- _Exercise directions_:
Please copy each of the following items word for word, leaving out the pictures.

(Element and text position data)
★ ★ ★ ★
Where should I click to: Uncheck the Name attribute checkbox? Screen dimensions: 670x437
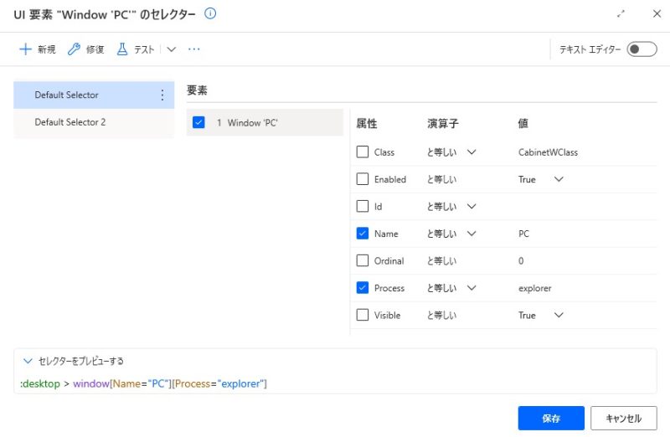(x=363, y=234)
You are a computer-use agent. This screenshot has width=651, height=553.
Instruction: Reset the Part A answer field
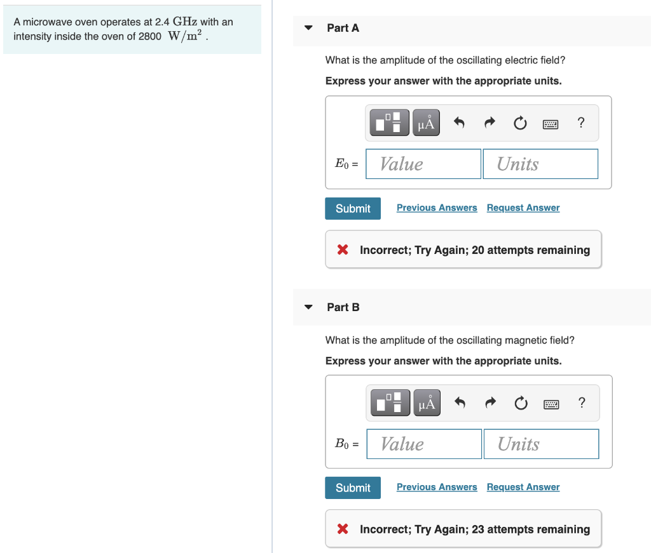click(x=520, y=123)
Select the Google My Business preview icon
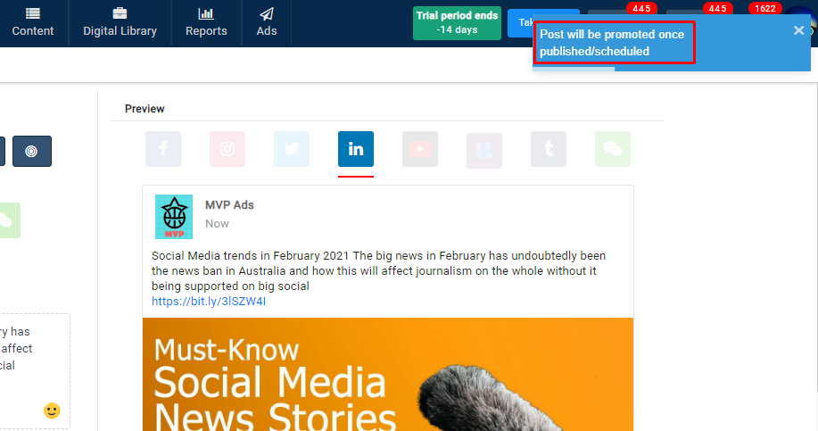Screen dimensions: 818x431 [x=484, y=150]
★ ★ ★ ★
- _Response to this task_:
Where should I click to: Uncheck the Name attribute checkbox? Screen dimensions: 670x437
(x=363, y=234)
You are a computer-use agent. This screenshot has width=651, height=553.
Instruction: Reset the Part A answer field
click(x=520, y=123)
Select the Google My Business preview icon
Screen dimensions: 818x431 [x=484, y=150]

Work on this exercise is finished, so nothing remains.